A verbatim transcription of the listing below is required, without its pictures.

+ + + + +

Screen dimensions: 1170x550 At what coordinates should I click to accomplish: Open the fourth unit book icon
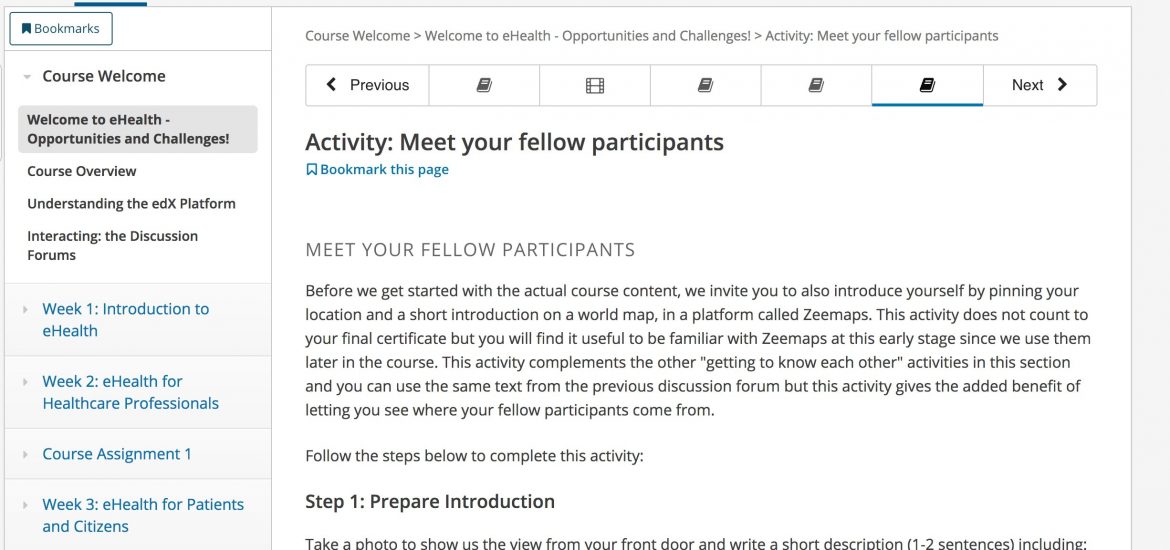click(x=816, y=85)
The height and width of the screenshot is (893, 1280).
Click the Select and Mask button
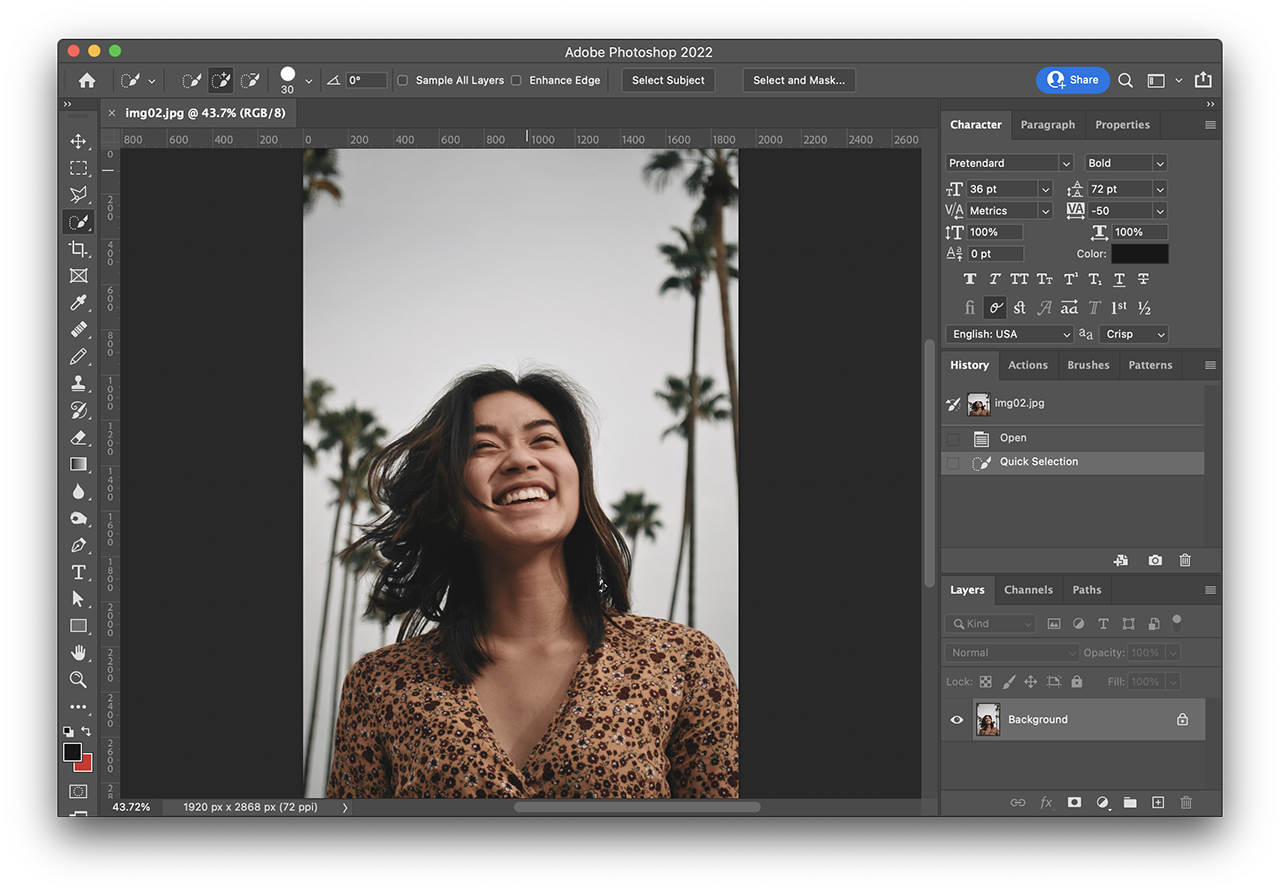[x=798, y=80]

+ + + + +

◆ **TASK RESULT**
Screen dimensions: 1170x550 At what coordinates should I click to accomplish: Open the fourth unit book icon
click(x=816, y=85)
The height and width of the screenshot is (893, 1280).
Click the Select and Mask button
[x=798, y=80]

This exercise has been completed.